Article Preview
TopIntroduction
With rich and unique features (Cao et al., 2016), hyperspectral images (HSIs) have been widely used for analysis and scene applications such as remote sensing (Deng et al., 2023), precision agriculture (Ishida et al., 2018), national security (Udin et al., 2019), environmental protection (Wright et al., 2019), and astronomical observations (De Angelis et al., 2015). In computer vision, HSIs can be extensively used for object tracking (Li et al., 2022; Kim et al., 2012), material classification (Yu et al., 2022; Hong et al., 2022), feature extraction (Li et al., 2020), and medical image analysis (Liu et al., 2019).
To obtain spectral images, traditional methods typically scan scenes along the one-dimensional (1D) or two-dimensional (2D) spatial dimension, or along spectral channels, sacrificing time through multiple exposures to reconstruct the spectral data of the scene. Although traditional methods perform well in terms of spectral detection range and accuracy (Wang et al., 2021), they are unsuitable for dynamic detection and therefore consumer applications. Recently, researchers have used developments in compressed sensing (CS) theory to collect HSIs using snapshot compressed imaging (SCI) systems (Du et al., 2009), which combine information from snapshots throughout the process of reducing the spectral dimensionality to a single 2D observation. Coded aperture snapshot spectrum imaging (CASSI) (Wagadarikar et al., 2008) is considered a very promising field among the current SCI systems.
Although the CASSI technology modulates the spectral three-dimensional (3D) cube with a coded mask before dispersing it, the redundant picture information can be used to recreate the entire 3D cube. Spectral reconstruction methods are categorized into four types: conventional, deep unfolding network (DU), end-to-end (E2E), and plug-and-play (PnP).

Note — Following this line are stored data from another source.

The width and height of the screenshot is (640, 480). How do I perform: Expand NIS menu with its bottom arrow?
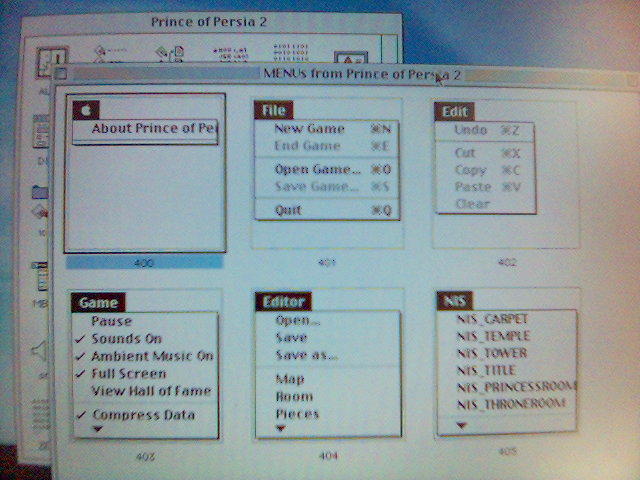pyautogui.click(x=460, y=425)
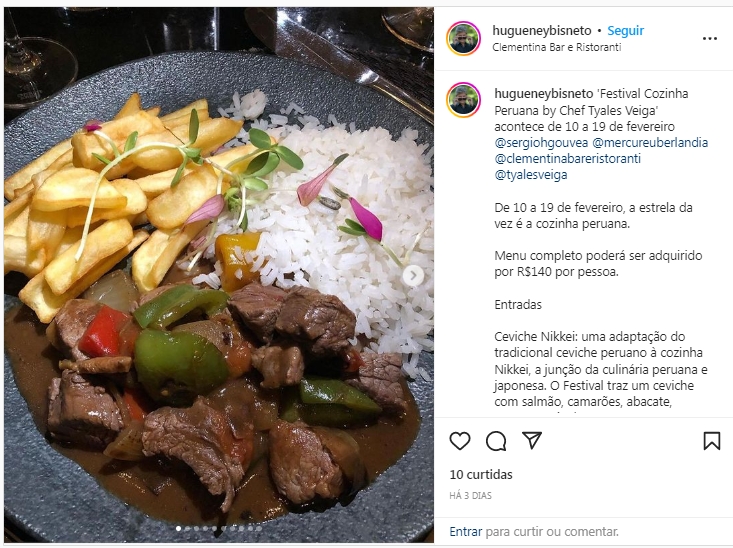Share the post via paper plane icon

(532, 440)
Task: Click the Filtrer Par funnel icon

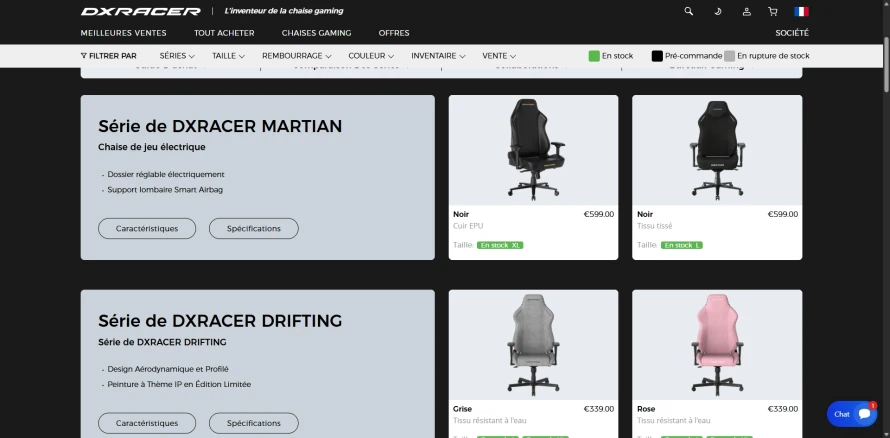Action: (83, 56)
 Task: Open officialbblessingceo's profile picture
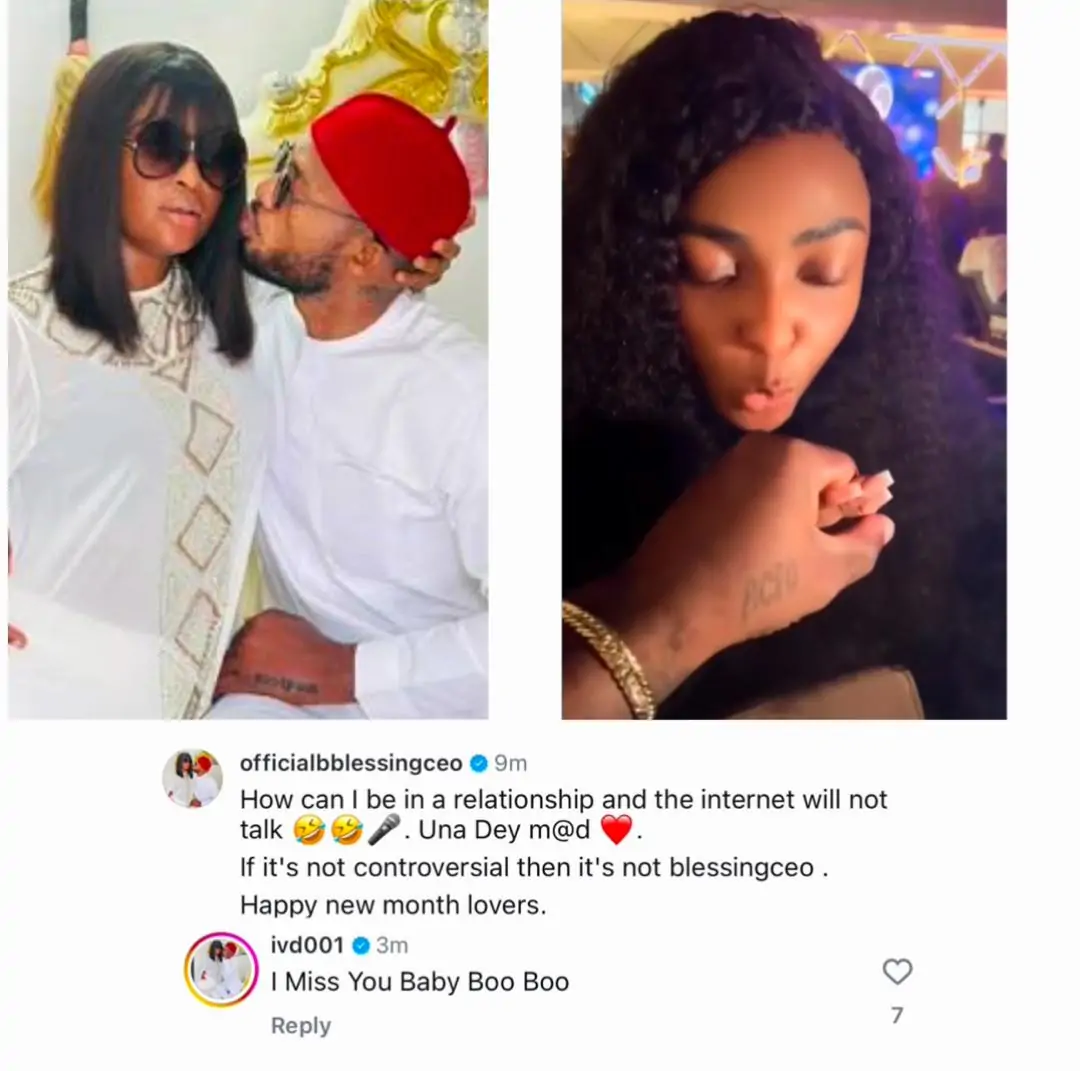192,778
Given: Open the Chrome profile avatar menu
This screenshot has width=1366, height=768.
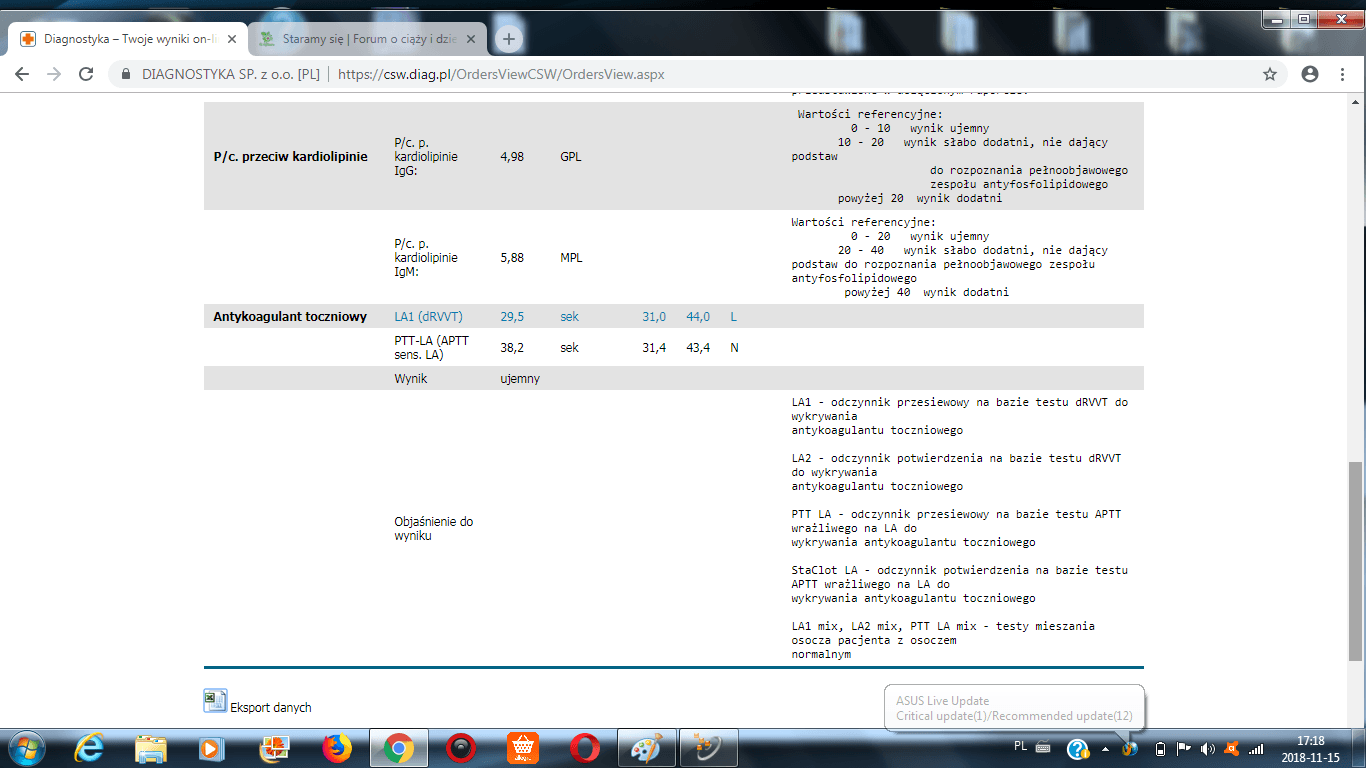Looking at the screenshot, I should pyautogui.click(x=1310, y=74).
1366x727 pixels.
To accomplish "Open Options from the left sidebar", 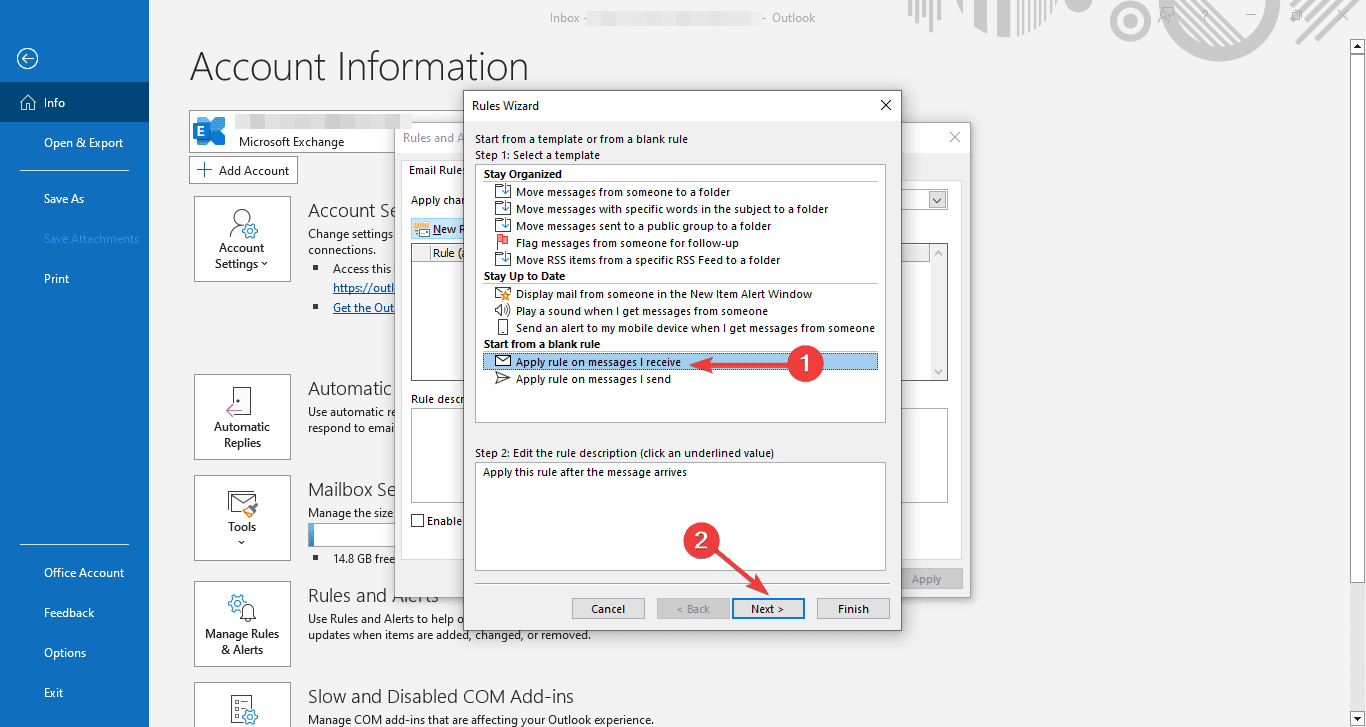I will click(64, 652).
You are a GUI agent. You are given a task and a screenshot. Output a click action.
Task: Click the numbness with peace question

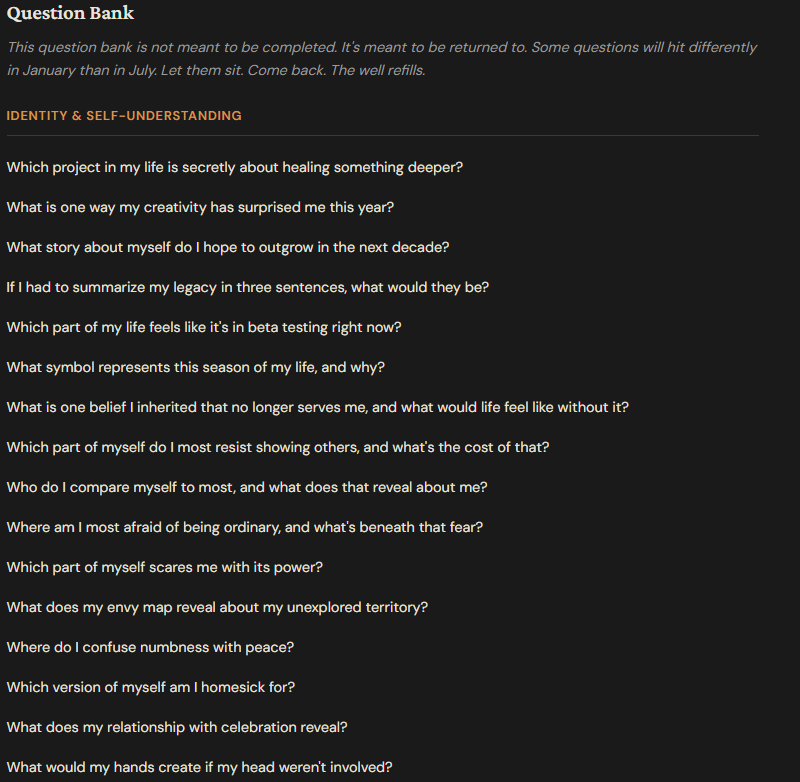150,647
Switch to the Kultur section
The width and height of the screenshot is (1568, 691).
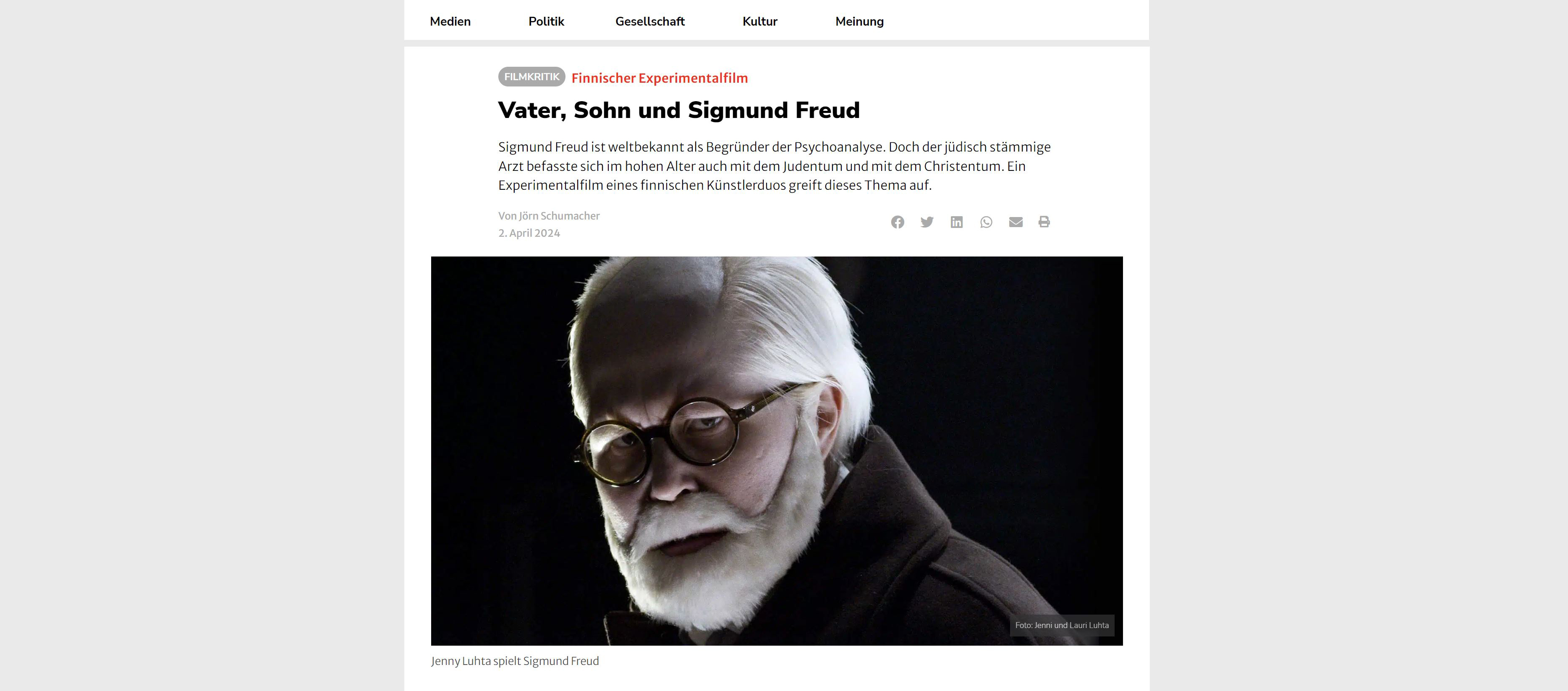760,21
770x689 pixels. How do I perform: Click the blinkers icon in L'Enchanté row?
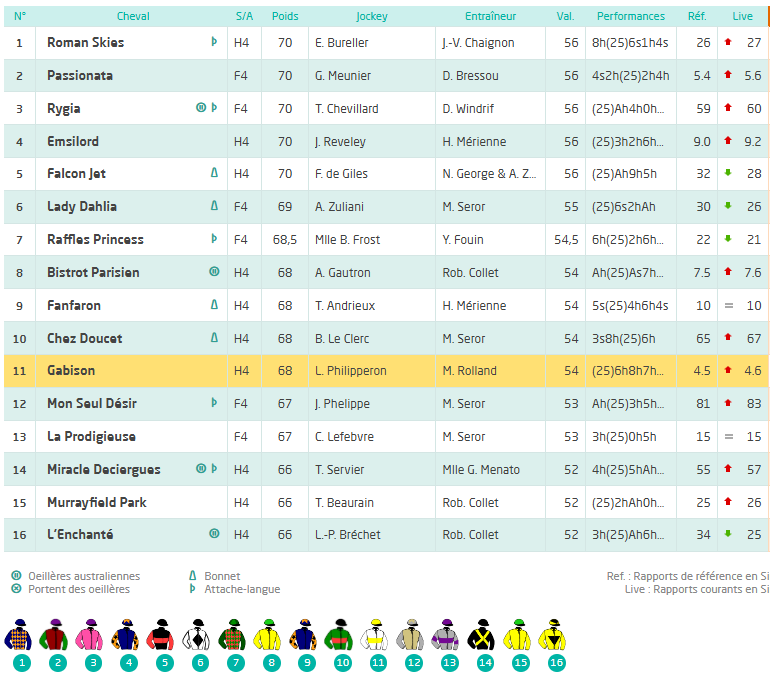pos(214,535)
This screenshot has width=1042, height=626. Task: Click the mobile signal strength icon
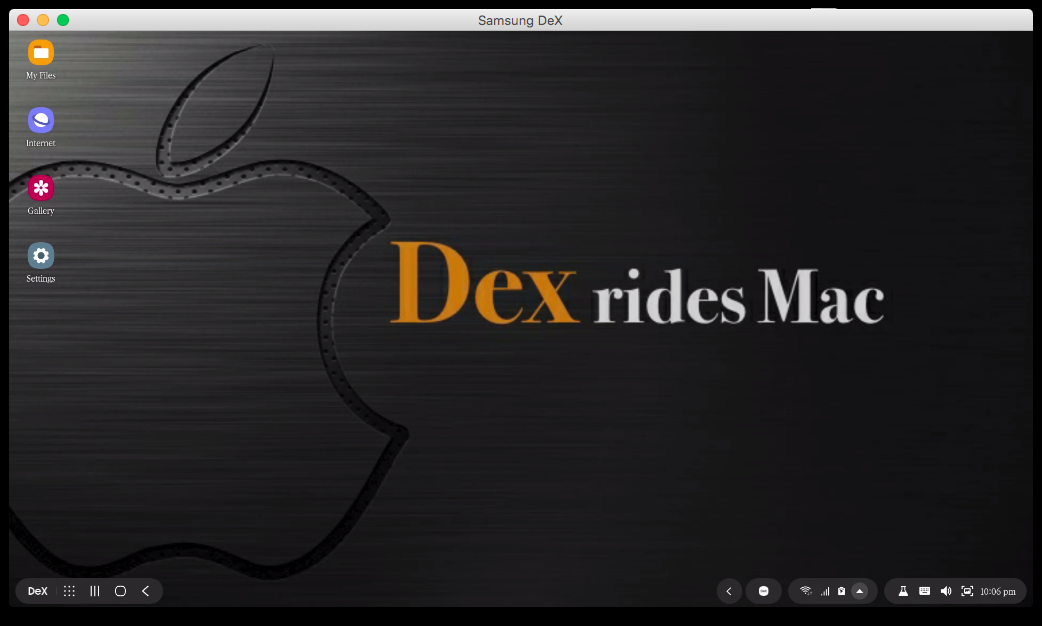[x=825, y=591]

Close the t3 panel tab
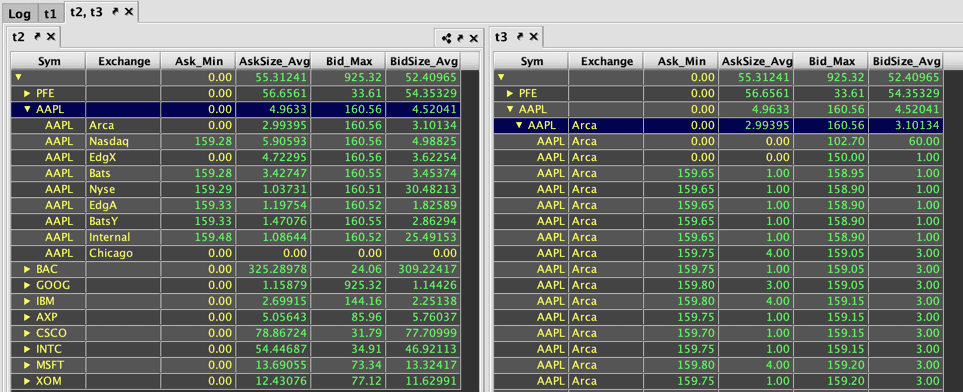tap(533, 37)
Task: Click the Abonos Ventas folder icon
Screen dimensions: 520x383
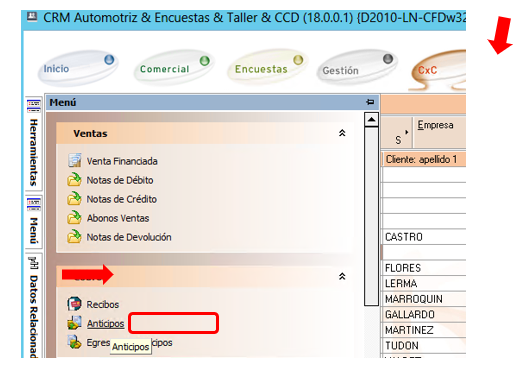Action: [74, 218]
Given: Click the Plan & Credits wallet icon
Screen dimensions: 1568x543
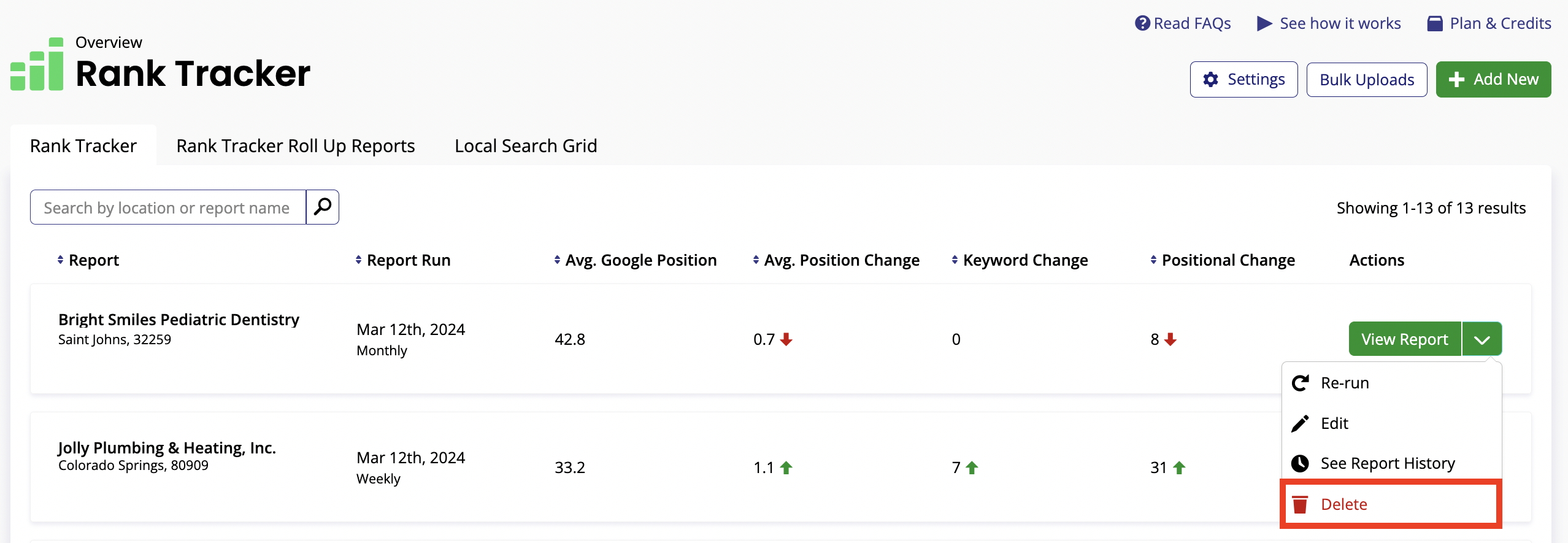Looking at the screenshot, I should (x=1435, y=23).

Traditional methods perform reconstructions based on over-complete dictionaries or sparse spectral features that rely on hand-crafted priors and assumptions (Zhang et al., 2019; Wang et al., 2016). The primary limitation of these conventional techniques is the requirement for human parameter adjustment, leading to inadequate resilience and sluggish repair. Deep learning approaches have shown significant prowess in recent years in image production (Qian et al., 2022; Yu et al., 2018; Li et al., 2019; Chopra et al., 2022), image retrieval (Nhi et al., 2022; Chu et al., 2022; Wang et al., 2020), image-semantic analysis (Hu et al., 2022), image classification (Ghoneim et al., 2018; Mandle et al., 2022) and reconstruction (Arnab et al., 2021), such as image denoising, image super-resolution, and rain and fog removal (Jia et al., 2023; Liu et al., 2022; Liang et al., 2022), and have also been applied to spectral image reconstruction. PnP introduces a denoising module based on the traditional method, but with limited improvement in reconstruction speed and accuracy. The current state-of-the-art (SOTA) methods all come from E2E and DU. The E2E directly establishes the mapping between the measurement and truth data, and the DU uses a depth module to simulate the iterations in a convex optimization algorithm. Although both E2E and DU have achieved good performance, there are still limitations to the current methods.